La directora Deepa Mehta conmueve con una historia que durante 1:55 minutos de excelentes imágenes y contundente guión permite
al observador acercarse a la India Colonial de los tiempos de Gandhi. El tema central de la película es la vida que deben llevar las viudas de acuerdo con los libros sagrados hindúes, o como la misma película deja ver, de acuerdo con la lectura que algunos hacen de estos libros. Para contar su historia Deepa Mehta nos muestra la vida de Chuyia quien a sus 8 años queda viuda por lo cual debe separarse de su familia para vivir reclusa en un ashram, allí conoce a otra joven viuda, Kalyani, quien se enamora de un joven rico perteneciente a una familia influyente.

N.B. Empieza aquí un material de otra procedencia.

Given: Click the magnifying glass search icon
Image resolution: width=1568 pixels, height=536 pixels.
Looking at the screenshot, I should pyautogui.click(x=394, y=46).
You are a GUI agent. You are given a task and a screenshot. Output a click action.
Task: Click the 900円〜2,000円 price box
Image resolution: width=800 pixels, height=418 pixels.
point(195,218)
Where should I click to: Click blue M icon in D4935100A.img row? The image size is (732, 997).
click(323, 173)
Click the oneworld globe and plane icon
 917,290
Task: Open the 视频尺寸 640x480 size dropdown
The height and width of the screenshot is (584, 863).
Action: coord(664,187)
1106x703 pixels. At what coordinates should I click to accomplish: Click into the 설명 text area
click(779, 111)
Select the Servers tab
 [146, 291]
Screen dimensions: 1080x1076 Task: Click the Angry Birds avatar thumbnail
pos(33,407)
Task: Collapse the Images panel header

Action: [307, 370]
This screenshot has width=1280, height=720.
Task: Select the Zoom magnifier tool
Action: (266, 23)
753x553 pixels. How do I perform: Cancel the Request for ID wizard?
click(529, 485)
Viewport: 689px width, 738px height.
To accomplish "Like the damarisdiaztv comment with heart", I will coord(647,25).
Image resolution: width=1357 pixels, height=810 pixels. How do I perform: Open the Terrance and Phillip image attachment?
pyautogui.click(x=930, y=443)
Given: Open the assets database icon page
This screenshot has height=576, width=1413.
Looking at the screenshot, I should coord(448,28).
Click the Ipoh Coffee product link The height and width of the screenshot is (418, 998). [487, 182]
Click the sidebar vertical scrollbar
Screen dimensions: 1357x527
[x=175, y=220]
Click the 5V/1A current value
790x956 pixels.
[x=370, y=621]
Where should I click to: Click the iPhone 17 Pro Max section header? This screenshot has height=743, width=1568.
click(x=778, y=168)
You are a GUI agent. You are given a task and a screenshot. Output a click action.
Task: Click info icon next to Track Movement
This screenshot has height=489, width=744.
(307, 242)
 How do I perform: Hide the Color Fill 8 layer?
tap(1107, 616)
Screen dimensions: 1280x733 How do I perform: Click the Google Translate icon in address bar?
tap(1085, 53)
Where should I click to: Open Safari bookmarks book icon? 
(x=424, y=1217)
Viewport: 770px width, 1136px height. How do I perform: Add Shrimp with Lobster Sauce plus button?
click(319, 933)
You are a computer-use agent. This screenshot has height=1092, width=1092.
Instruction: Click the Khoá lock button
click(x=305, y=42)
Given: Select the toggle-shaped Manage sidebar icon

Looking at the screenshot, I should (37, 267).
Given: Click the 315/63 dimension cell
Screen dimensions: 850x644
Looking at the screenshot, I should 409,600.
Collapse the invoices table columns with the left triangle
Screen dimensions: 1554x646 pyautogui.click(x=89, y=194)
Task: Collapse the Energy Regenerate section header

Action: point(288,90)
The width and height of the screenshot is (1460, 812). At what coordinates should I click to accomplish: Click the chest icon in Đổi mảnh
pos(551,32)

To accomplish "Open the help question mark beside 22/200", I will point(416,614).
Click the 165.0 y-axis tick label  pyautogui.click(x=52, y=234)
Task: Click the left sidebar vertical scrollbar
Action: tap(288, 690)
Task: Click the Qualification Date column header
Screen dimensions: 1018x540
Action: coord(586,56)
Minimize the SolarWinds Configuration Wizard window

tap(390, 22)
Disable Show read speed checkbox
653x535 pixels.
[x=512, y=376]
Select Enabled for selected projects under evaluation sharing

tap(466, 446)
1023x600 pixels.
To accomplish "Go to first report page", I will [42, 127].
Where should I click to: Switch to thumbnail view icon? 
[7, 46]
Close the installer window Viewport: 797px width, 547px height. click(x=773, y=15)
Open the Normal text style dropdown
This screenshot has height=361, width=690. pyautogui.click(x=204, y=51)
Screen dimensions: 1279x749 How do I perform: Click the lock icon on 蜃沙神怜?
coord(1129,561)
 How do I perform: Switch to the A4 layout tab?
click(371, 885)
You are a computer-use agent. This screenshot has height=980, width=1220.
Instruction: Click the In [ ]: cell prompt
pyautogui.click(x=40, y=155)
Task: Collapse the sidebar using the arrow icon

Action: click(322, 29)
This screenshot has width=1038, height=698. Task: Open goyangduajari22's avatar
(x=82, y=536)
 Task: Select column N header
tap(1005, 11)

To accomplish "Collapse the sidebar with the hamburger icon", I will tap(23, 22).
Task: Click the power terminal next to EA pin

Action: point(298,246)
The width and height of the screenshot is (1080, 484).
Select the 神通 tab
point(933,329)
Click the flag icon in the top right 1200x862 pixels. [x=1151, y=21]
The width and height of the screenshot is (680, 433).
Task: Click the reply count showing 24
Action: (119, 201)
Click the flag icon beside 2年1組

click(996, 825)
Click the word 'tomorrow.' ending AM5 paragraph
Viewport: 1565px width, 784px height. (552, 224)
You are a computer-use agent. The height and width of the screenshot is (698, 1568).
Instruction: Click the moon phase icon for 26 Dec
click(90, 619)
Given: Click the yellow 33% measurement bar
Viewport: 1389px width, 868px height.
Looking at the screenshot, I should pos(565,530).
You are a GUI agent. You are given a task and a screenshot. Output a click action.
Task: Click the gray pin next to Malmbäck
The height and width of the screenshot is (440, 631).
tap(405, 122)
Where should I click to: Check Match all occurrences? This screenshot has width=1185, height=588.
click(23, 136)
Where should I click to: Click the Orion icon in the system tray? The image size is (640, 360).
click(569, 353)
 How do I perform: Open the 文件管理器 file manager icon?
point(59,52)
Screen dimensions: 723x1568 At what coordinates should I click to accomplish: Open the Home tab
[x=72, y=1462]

Y como si la fuerza de estos personajes no fuese suficientemente abrumadora, existe una tercera viuda que es, a mi parecer, la que con mayor fuerza encarna las vicisitudes morales, éticas y religiosas de estas mujeres obligadas a "morir en vida" con el fin de honrar la memoria de sus esposos; ella conoce las palabras sagradas, ella ha llevado su vida con resignación, es ella quién tiene las mayores dudas acerca de su destino y es ella quién en el momento crucial debe
decidir entre lo que le dicta la religión y lo que le dicta su corazón y su razón. Más allá de la historia puntual de la india, Agua nos lleva a pensar en las continuas tensiones entre la religión, la razón, el
cambio social, la verdad, la mentira y el papel central de la mujer como objeto y sujeto. En una de las escenas de la película el joven enamorado pregunta a Kalyani que de la tradición debería perdurar y que debería ser cambiado y ella le responde que él es quién debe tomar esa decisión fundamental. Es esta una pregunta que constantemente nos hacemos ante el cambio cultural, hasta donde va el respeto por las tradiciones y donde empieza la razón y en últimas quién tiene la suficiencia objetiva y ética para decidir. Un elemento transversal en Agua es precisamente el agua como metáfora dual, constante y eterna y aun mismo tiempo en continuo cambio; nos hace pensar en el hecho de que el río siempre parece el mismo y a la vez es en cada instante otro río.